Voici la perle rare littéraire
par excellence : aussi exceptionnelle sur le plan de la qualité que sur
celui de la quantité puisque l’ouvrage, initialement paru en 1891, n’a jamais
été distribué en librairie, n’a jamais fait l’objet d’un dépôt légal, a
totalement disparu des circuits littéraires jusqu’en 1966 (date à laquelle
Pascal Pia « réveille » son existence dans un article à La Quinzaine littéraire), n’a que cinq
exemplaires originaux connus (appartenant tous à des particuliers) et n’a trouvé
rééditeur que vingt-cinq après sa redécouverte, soit exactement cent ans après
sa première parution.
Et, comme par miracle ou tout du
moins par enchantement, ces mystères liés à la réception du livre sont à
l’image de celui qui entoure l’identité de l’auteur : le pseudonyme de (Princesse)
Sapho a en effet résisté aux attaques combinées de deux grands maîtres ès
enquête littéraire et démystification - Pascal Pia et Jean-Jacques Lefrère
– dont on retrouve les textes passionnants dans cette nouvelle édition de 2008
qui comprend en outre une excellente postface de Julian Rios.

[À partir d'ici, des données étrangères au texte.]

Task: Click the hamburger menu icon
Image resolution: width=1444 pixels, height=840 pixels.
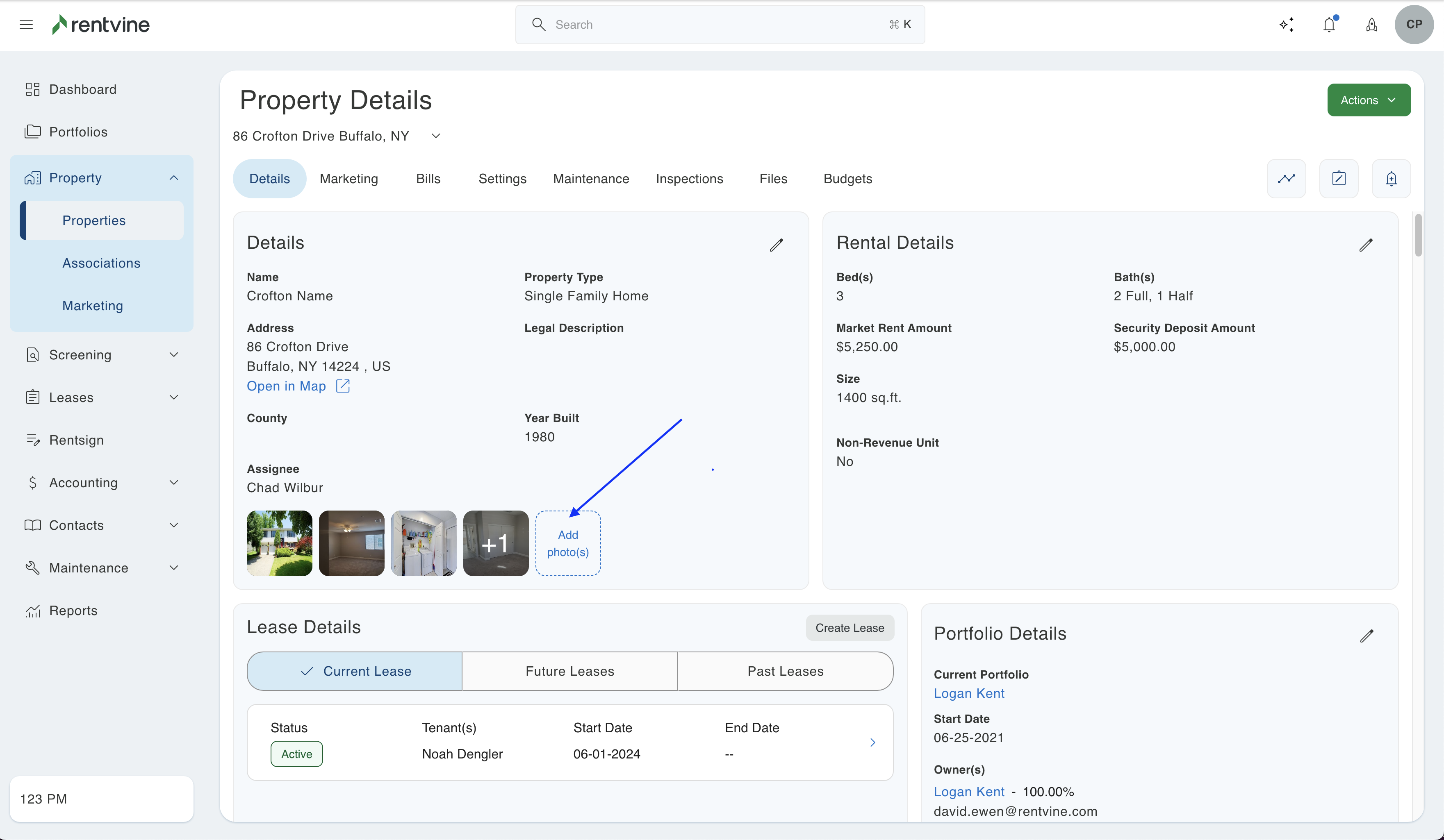Action: click(x=26, y=25)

Pour ce qui est du contenu de ce
parfait OLNI (objet littéraire non identifié), il s’agit peut-être bien de la
plus « hénaurme » attaque en règle – et du plus beau foutage de
gueule – jamais été tentée dans la littérature française à l’encontre de toutes
les formes du pouvoir. On est ici en plein festival d’imprévisibilité, d’exagération
et de blasphème en tous genres, à faire passer Sade pour un rabat-joie et un
petit joueur tant il manque d’humour et d’imagination à côté de cette Sapho.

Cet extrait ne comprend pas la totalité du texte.